Recently we’ve been experimenting in the kitchen with cashews, and they can do so much more than we ever realized. Soaking cashews gives them a whole new texture, and there is so much you can make with creamy soaked cashews from garlic sauce, to cashew milk, to cashew yogurt. This is the first of our cashew recipes, but if the rest of our experiments go well it certainly won’t be the last!
This garlic sauce is made from simple ingredients you may already have in the kitchen. All it takes is lime, cashews, garlic, some water, and whatever herbs you have laying around to whip up an amazing flavour addition to your next meal.
There are so many herb combinations that go well with garlic sauce! This makes our lime cashew garlic sauce versatile enough to be used for several different meals – all you have to do is blend a different herb in each time for an exciting new combination!
- ½ cup unsalted cashews, soaked in water
- ⅓ cup water, to start
- 2 cloves garlic (or 1 big clove)
- ½ lime, juiced
- 2 tbsp fresh herbs (see below for tips on herb selection)*
- Soak cashews in water for a minimum of 3 hours. Usually we leave the cashews to soak in the morning and then make the sauce around dinner.

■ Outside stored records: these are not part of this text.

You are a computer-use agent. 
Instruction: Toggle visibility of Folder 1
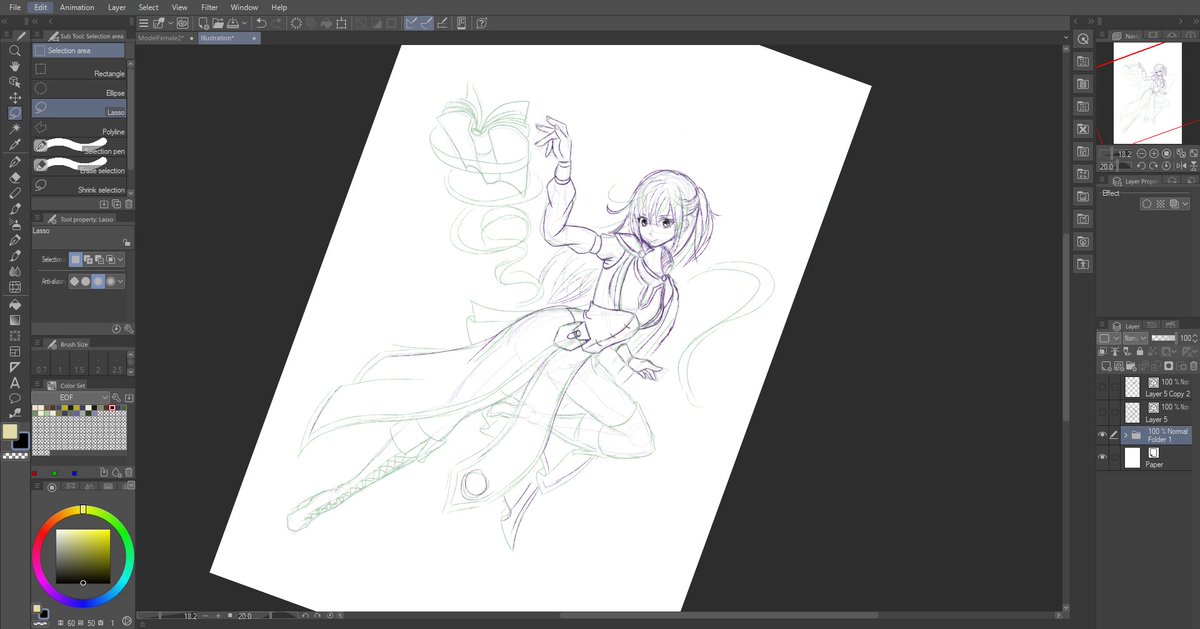click(x=1102, y=433)
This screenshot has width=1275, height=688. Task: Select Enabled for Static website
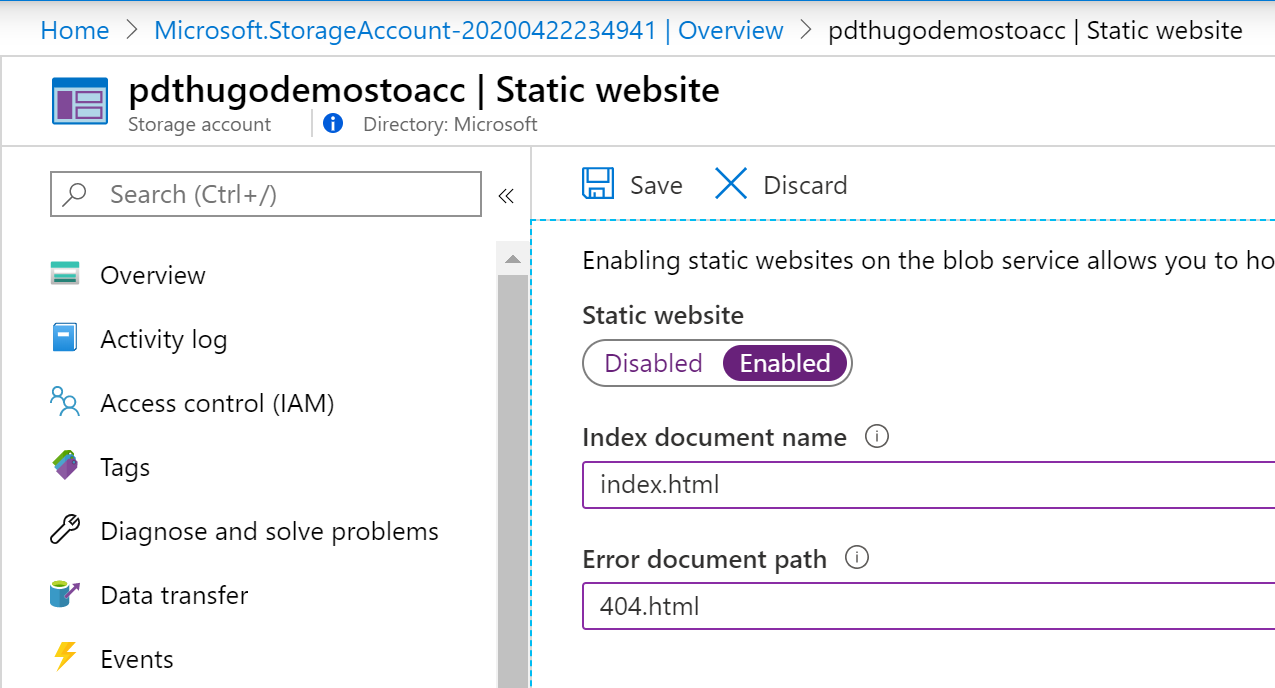[x=785, y=363]
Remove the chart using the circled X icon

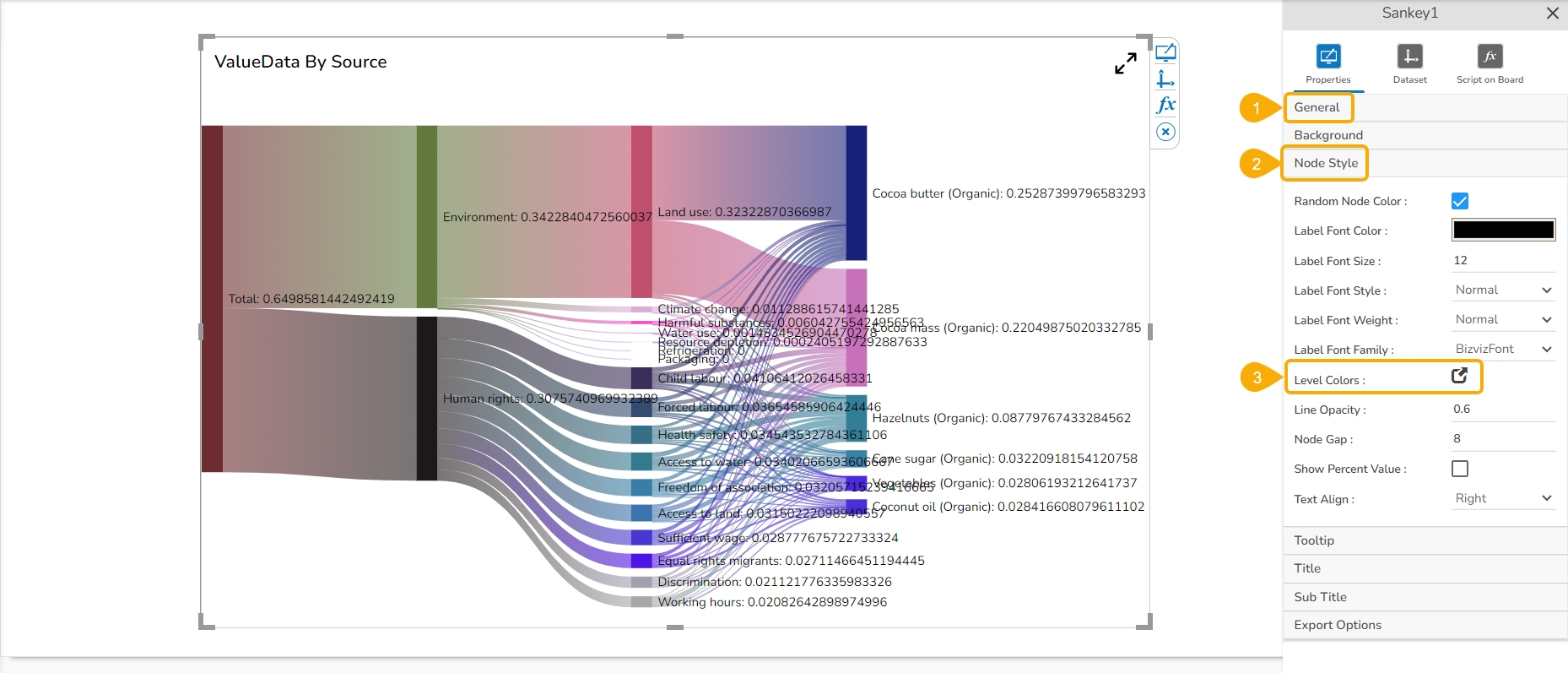click(1165, 132)

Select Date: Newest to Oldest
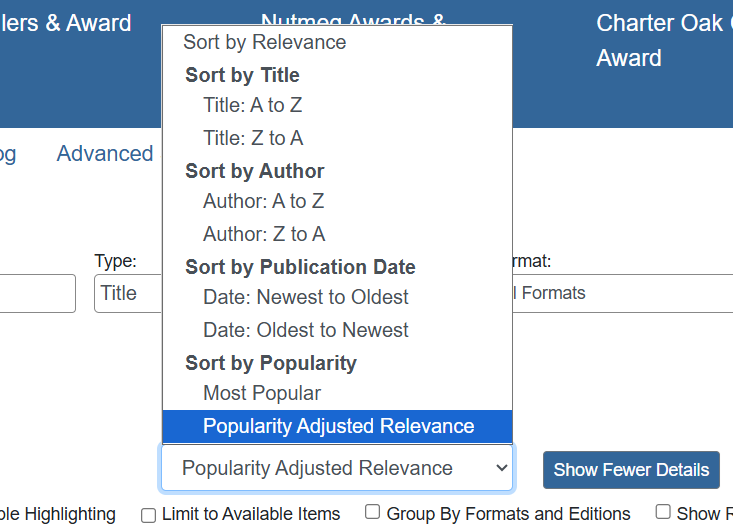[305, 297]
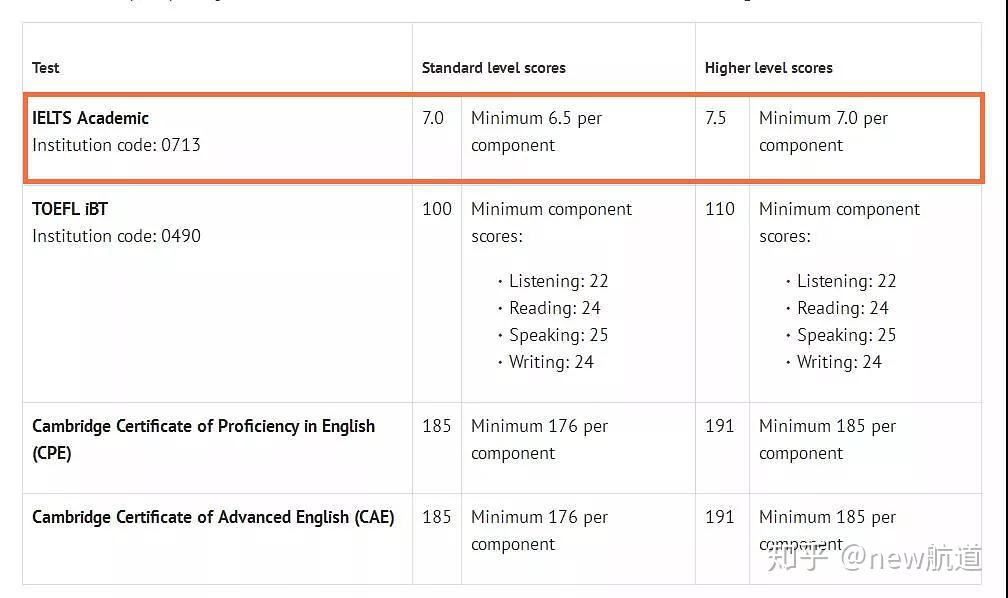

- Chop up herbs and garlic.
- Drain cashews, and combine all ingredients in a blender. Blend until smooth, adding extra water to reach desired consistency if necessary.
*HERB TIPS: Rosemary lime cashew garlic sauce tastes great when drizzling garlic sauce over potatoes or sweet potatoes. Cilantro lime cashew garlic sauce is yummy drizzled over a quinoa bowl or with black beans and corn. Parsley lime cashew garlic sauce goes well with chickpeas and white kidney beans. Dill lime cashew garlic sauce is delicious drizzled over baked fish.
Let us know what your favourite herb and garlic combination is in the comments!
Nutrition* (for ⅕ of recipe): 70 calories, 4.9 g fat (0.8 g saturated, 0.8 g polyunsaturated, 2.8 g monounsaturated, 0 g trans), 0 mg cholesterol, 2.5 mg sodium, 18.3 mg potassium, 4.4 g carbs, 0.6 g fibre, 0.9 g sugars, 2.2 g protein, 0.4% vitamin A, 3.9% vitamin C, 1.1% calcium, 4.4% iron. *calculated using fresh rosemary.